(수행할 작업)
아래 목록의 첫 줄부터 "click(33, 238)"가 들어 있는 줄까지, 그 줄을 포함해 그대로 다시 적으세요. 그림은 빼고 적으세요.
_ _ _ _ _
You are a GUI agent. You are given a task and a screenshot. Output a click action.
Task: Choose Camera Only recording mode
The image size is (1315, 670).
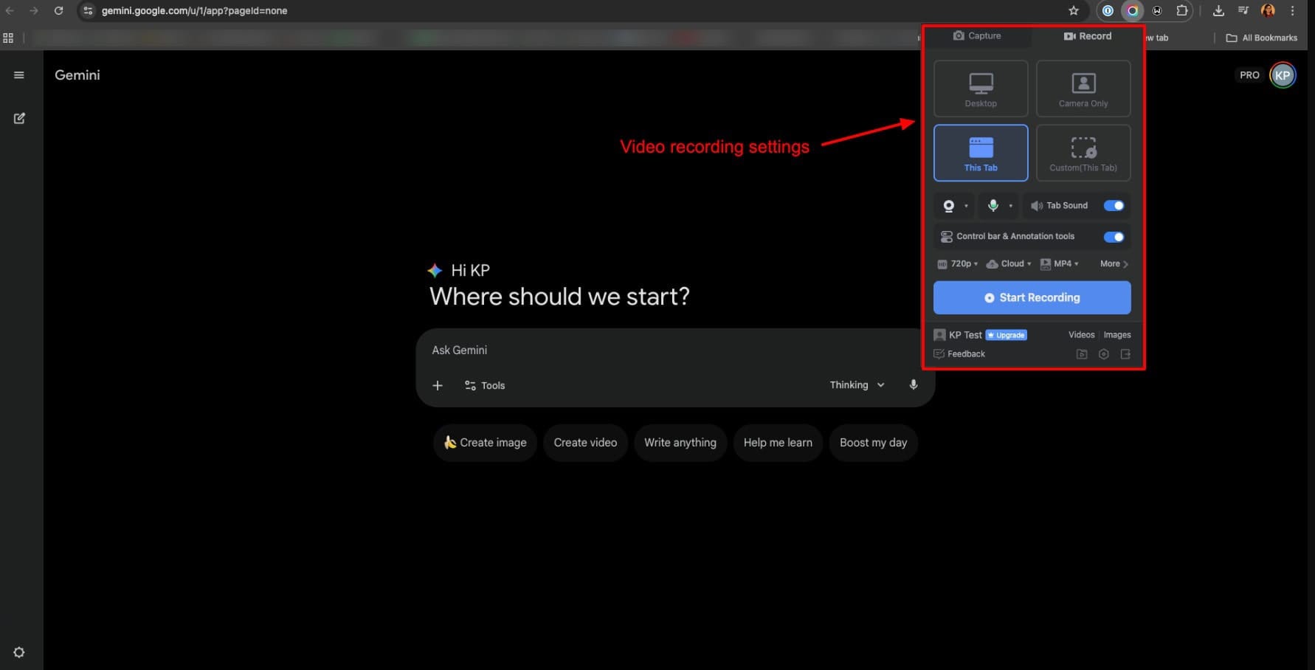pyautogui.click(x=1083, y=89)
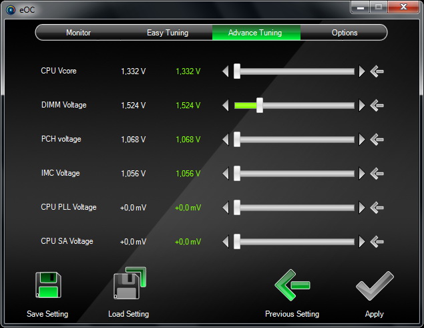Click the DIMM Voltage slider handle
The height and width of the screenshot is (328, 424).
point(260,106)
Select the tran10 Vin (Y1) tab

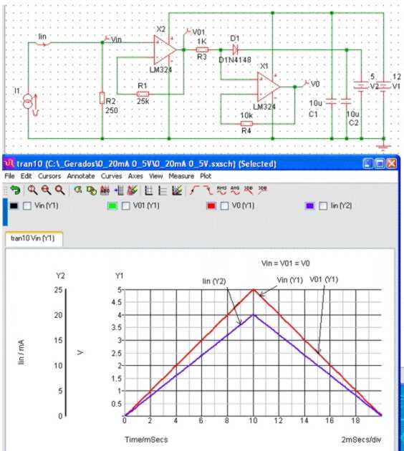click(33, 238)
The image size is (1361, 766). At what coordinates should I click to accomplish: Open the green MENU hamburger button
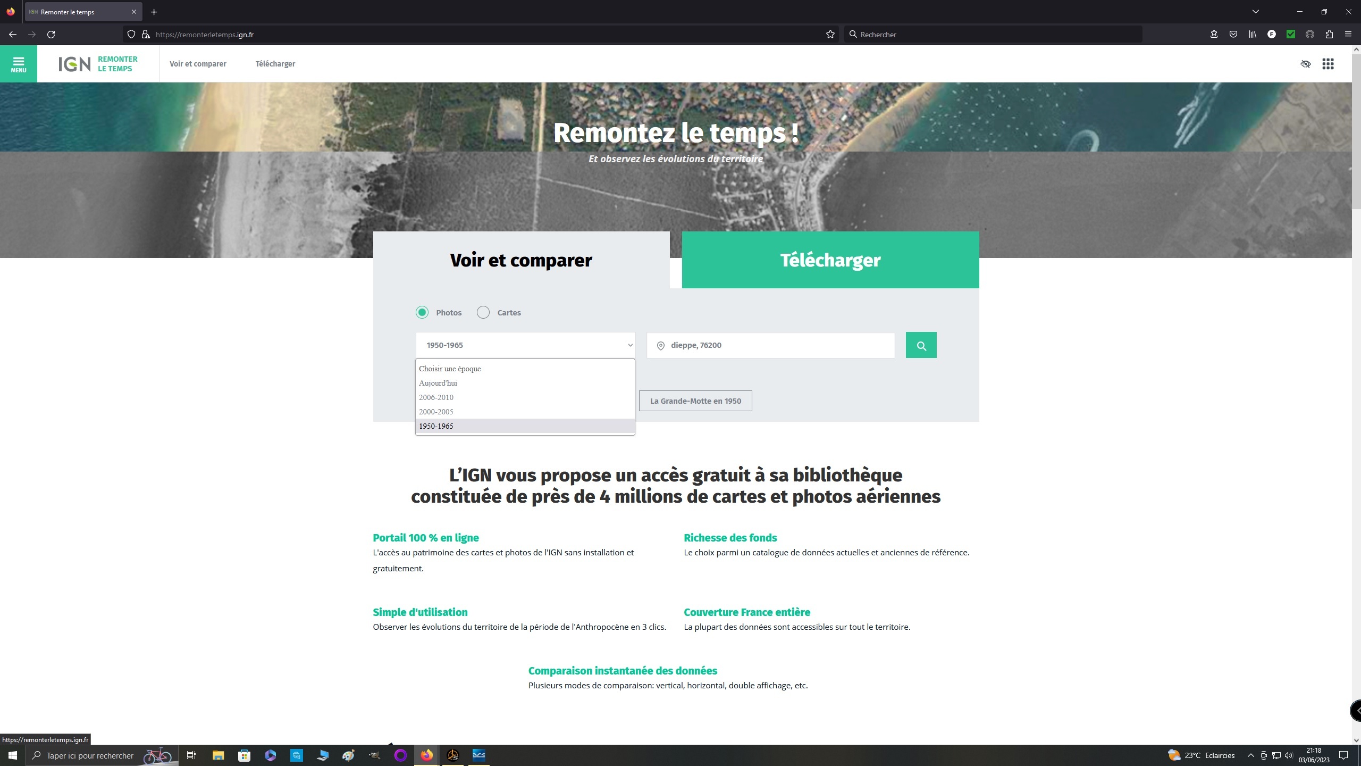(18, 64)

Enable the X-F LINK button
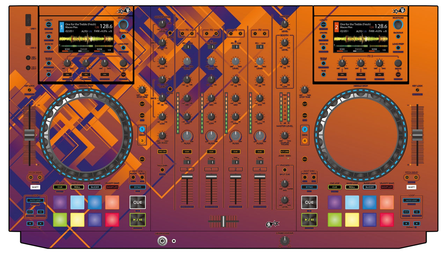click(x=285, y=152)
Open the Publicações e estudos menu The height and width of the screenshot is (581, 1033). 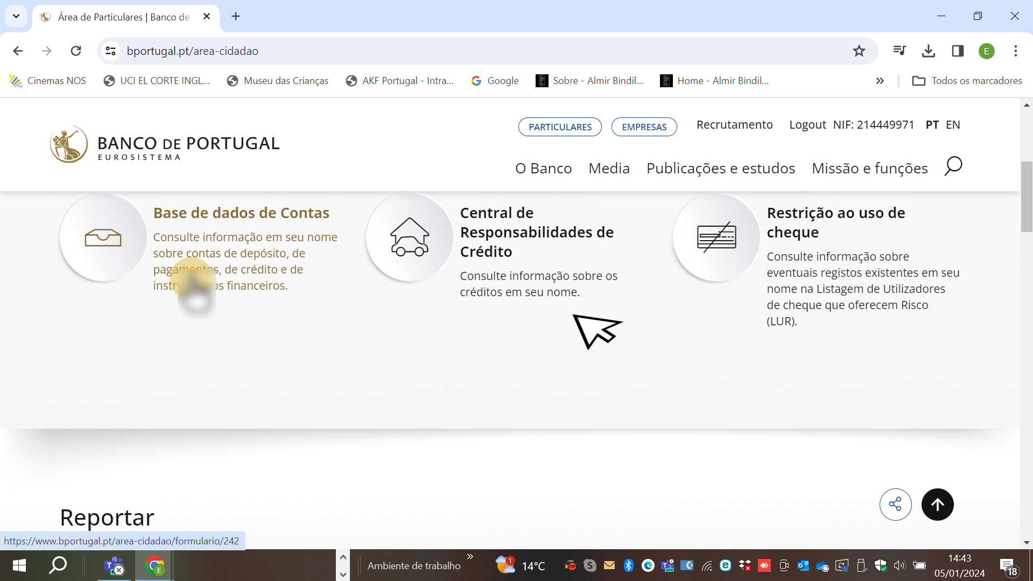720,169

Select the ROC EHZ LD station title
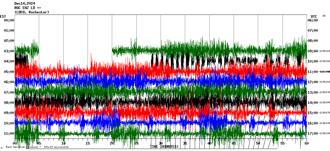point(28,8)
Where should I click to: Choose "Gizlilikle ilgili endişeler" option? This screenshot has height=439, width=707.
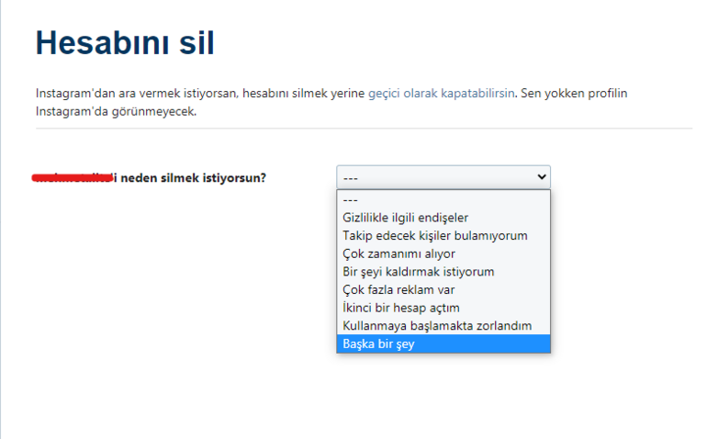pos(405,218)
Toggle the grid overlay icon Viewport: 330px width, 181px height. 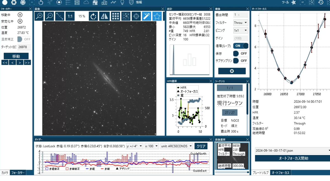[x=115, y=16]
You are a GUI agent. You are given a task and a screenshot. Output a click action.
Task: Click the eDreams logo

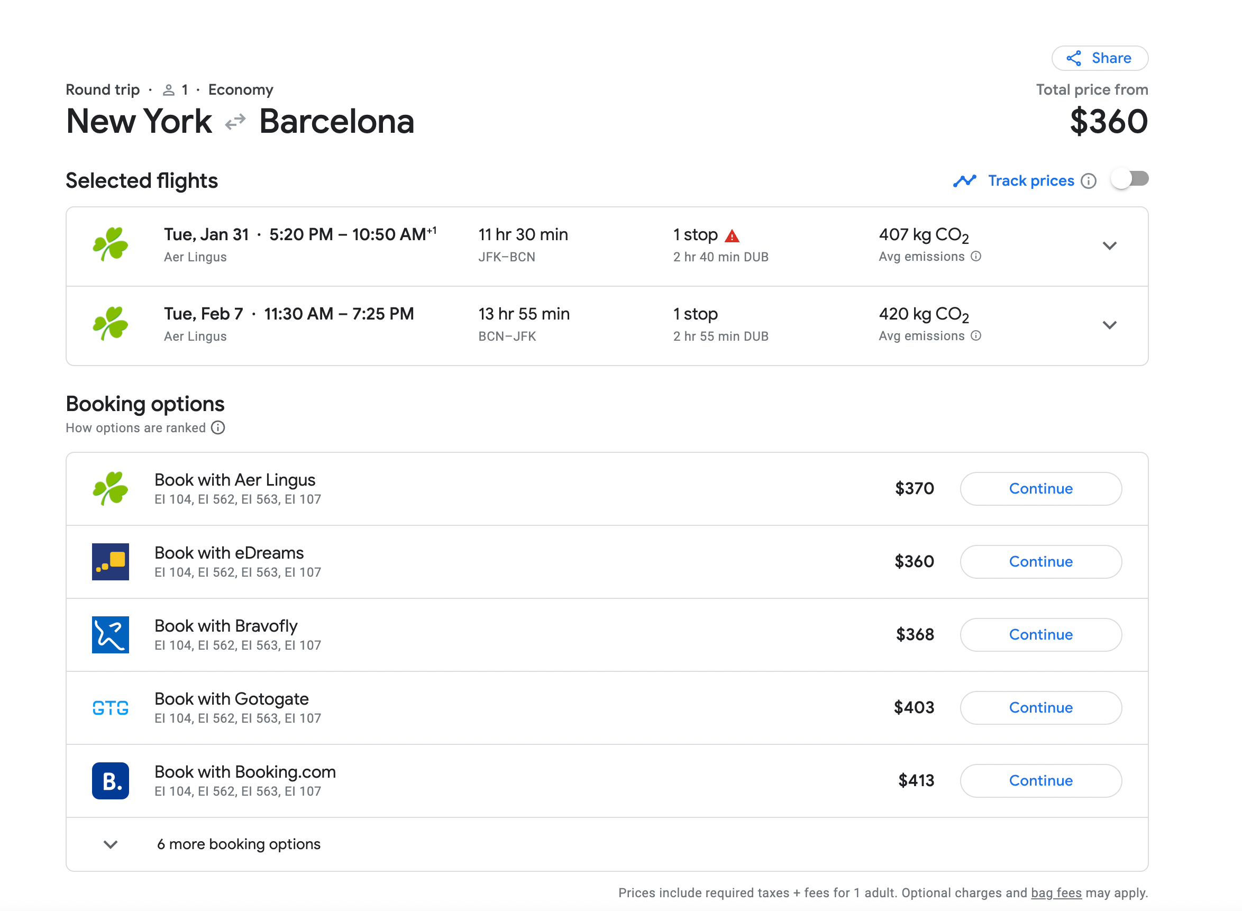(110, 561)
_ _ _ _ _
(응답 내용)
You are a GUI agent. You are given a task and a screenshot. Output a click action.
Task: Choose Camera Only recording mode
The image size is (1315, 670).
pyautogui.click(x=1083, y=89)
Click the DIMM Voltage slider handle
The height and width of the screenshot is (328, 424).
point(260,106)
Select the tran10 Vin (Y1) tab

click(33, 238)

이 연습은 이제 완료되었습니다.